I could go on, but what you seem to forget is that proving someone is evil is as difficult and elusive as proving someone is good. Especially because you want to prove someone is evil only to then prove BY COMPARISON that you are the good ones. The problem is that, in doing so, after struggling and probably failing to prove someone is the EVIL, you then find yourself in the even more difficult situation of comparing yourselves to them.
Honestly, let me tell you something. I'm so damn tired of the "goodness," especially its sycophants, that I would have a Facebook account if I were truly convinced it is THE EVIL. And if Elon Musk were in turn "THE EVIL," rather than an overrated idiot who's rich because he's overrated and overrated because he's rich, I would even emjoy a Twitter account.

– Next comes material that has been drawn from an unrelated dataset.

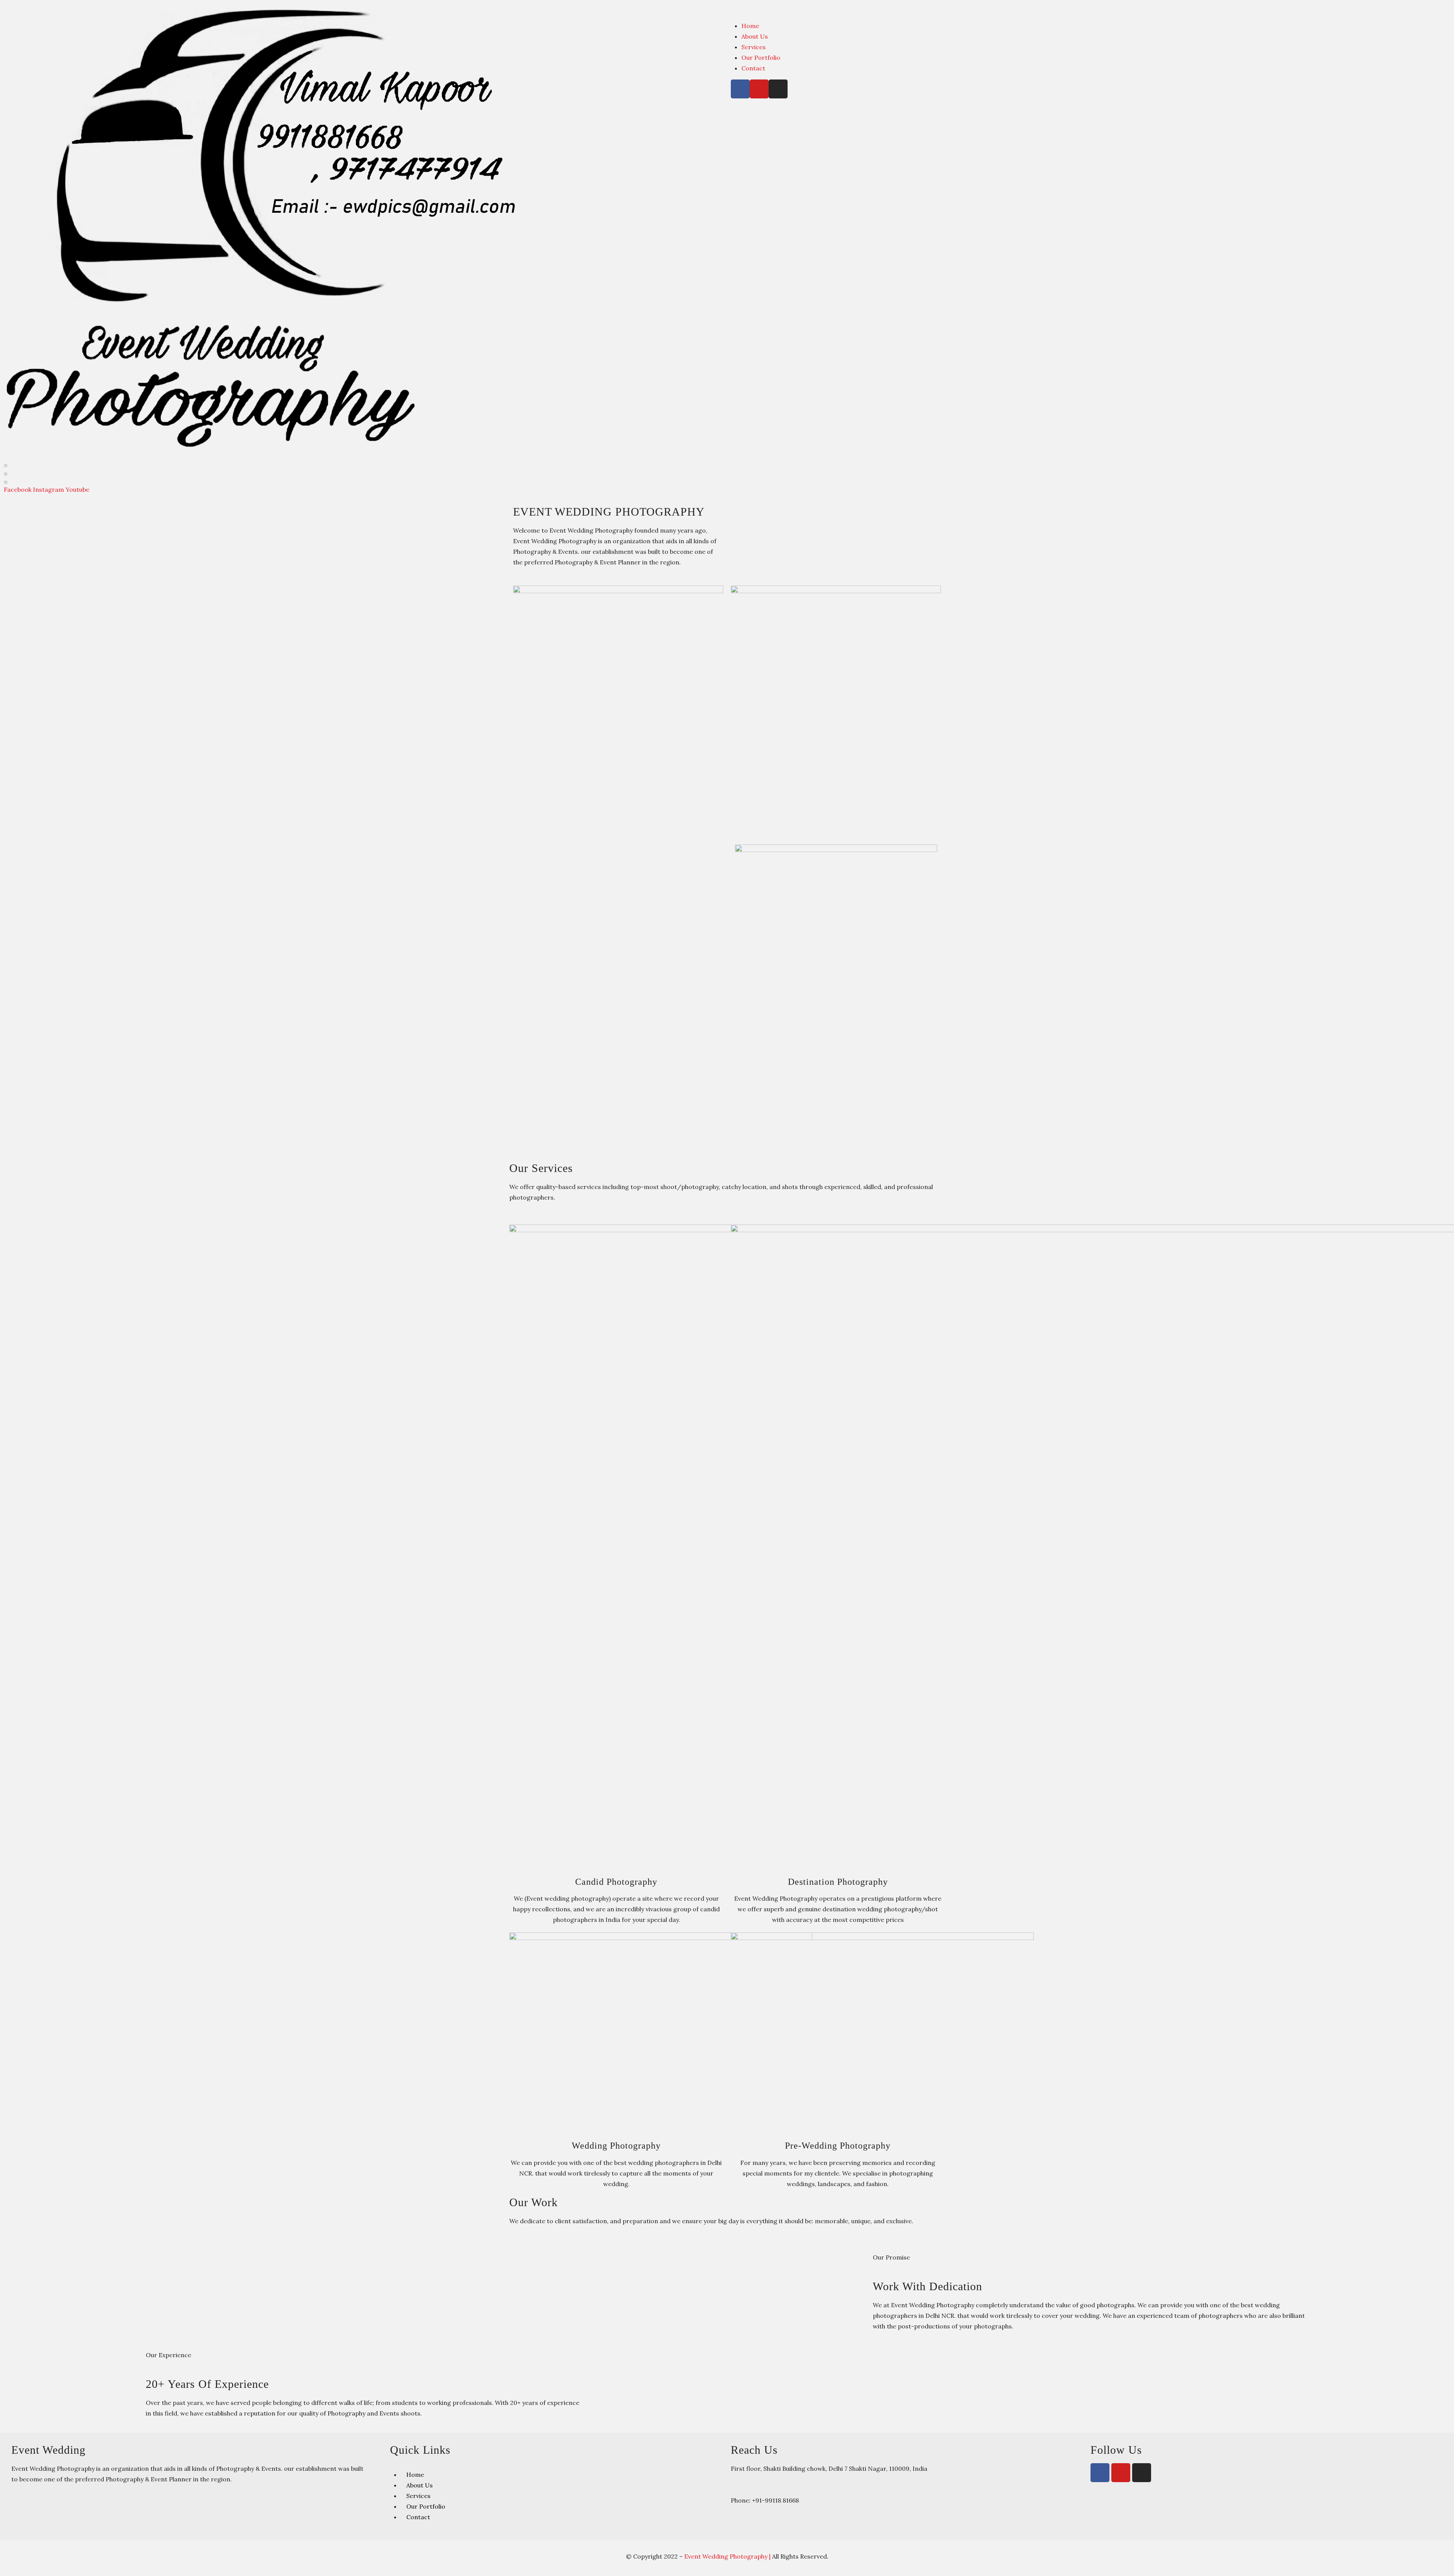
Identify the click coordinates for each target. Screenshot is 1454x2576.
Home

You see, if tomorrow all four billion social media users in the world moved to the Fediverse, you would need about 4000 times more servers than you have today. And your ridiculous connections, even domestic ones, your dime-a-dozen instances, or those on Amazon's "free tier," would not be enough.
And you would find yourselves faced with a choice: pay two or three euros per month, or the instance would be forced to display advertisements. LIKE META. Ops.
Those two or three euros that you would never pay, not even for WhatsApp or Telegram.
To be the good ones, you have done far too much harm.